Dijital ve teknolojik hareketliliğin günümüzde girmediği alan kalmadı, diyebiliriz. Akıllı evler, akıllı arabalar, akıllı telefonlar, akıllı tahtalar gibi birçok teknoloji hayatımıza girdi. Fakat burada en önemli etken, bu teknolojinin kimler tarafından ve nasıl kullanıldığıdır bence. Fayda ve zarar, bu kullanımın sonucunda ortaya çıkmaktadır.

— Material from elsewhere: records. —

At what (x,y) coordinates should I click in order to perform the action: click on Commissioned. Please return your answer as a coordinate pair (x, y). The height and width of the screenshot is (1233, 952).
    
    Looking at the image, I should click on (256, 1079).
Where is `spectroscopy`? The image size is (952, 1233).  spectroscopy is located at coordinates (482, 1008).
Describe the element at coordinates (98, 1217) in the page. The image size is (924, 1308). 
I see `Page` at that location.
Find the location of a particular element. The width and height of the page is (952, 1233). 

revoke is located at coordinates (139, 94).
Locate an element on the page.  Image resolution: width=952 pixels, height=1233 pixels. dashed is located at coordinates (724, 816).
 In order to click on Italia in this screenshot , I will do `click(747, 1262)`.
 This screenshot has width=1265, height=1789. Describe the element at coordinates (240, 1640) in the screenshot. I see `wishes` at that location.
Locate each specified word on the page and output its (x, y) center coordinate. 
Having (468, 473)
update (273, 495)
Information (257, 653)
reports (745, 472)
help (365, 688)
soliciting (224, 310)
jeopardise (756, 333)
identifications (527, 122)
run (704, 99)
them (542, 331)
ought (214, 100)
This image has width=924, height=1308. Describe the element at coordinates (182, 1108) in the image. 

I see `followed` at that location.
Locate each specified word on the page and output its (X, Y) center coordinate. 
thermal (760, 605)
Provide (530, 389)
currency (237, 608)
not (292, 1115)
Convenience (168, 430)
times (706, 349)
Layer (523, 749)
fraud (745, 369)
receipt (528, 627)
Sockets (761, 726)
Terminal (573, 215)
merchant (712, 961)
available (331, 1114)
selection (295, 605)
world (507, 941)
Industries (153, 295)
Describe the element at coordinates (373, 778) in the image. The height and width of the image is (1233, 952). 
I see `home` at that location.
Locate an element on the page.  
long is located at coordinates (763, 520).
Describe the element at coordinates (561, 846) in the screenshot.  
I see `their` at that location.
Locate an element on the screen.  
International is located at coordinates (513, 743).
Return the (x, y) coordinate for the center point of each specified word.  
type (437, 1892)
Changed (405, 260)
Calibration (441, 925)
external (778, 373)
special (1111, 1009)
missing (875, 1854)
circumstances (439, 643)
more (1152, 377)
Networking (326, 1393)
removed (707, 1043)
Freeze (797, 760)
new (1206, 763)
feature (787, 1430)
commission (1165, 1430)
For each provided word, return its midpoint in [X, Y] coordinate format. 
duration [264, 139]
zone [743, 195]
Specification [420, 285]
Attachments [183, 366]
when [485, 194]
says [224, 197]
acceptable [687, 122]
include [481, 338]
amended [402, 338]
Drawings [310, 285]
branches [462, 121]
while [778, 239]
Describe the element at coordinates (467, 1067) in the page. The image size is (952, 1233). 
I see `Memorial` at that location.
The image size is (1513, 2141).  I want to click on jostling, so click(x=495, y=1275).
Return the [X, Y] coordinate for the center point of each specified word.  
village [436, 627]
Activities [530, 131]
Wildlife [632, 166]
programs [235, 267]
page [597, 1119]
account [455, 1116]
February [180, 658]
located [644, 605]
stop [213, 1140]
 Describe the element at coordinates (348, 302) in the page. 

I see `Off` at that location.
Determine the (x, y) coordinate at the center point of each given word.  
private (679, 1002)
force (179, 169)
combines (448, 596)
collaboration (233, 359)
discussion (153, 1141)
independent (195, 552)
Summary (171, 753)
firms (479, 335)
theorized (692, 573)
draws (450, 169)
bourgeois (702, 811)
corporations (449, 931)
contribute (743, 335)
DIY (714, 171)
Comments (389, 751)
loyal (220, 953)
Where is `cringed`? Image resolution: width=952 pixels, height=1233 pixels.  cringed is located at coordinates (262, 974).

Yaşadığımız pandemi süreciyle beraber uzaktan eğitim, dijitalleşmenin okul yönetimine etkisini gösterdi. Yapay zeka kavramının öne çıktığı bu dönemde, sınıf ortamında öğretmenlerin görevlerinde değişiklikler olabileceği anlaşılıyor. Öğrenme süreci aslında insan merkezlidir. Yapay zeka uygulamalarının öğrencilere kendi kapasiteleri ve öğrenme hızlarına göre öğrenme imkânı sağlaması, bu uygulamaların en olumlu etkisi olarak kabul edilmektedir. Ayrıca bazı uygulamaların esnek çalışma imkânı sunması ve öğrencilerin kendilerini hazır hissettikleri anlarda derse girebilmeleri, verimliliği artırabilir. Yapay zekâ destekli okullarda verimliliğin daha yüksek olabileceği, eğitim giderlerine harcanan paranın daha az olabileceği öngörülmektedir. Öğretmenlerin öğrenci değerlendirmeleri daha kolay ve net olabilir.
Son zamanlarda hayata geçirilen bilgisayar tabanlı akıllı öğretici sistemler, eğitimde bir dönüşüm başlattı ve kullanılmaya başlandı. Eğitim sistemi uzun bir süreç olduğu için bu etkileri insanların olumlu yönde kullanarak daha güzel gelişmelere vesile olmalıdırlar. Duyguların hiç konuşulmadığı bu sistemlerde, umarım ki içimizdeki sesimizi ve insan olma özelliklerimizi kaybetmeden var olabiliriz!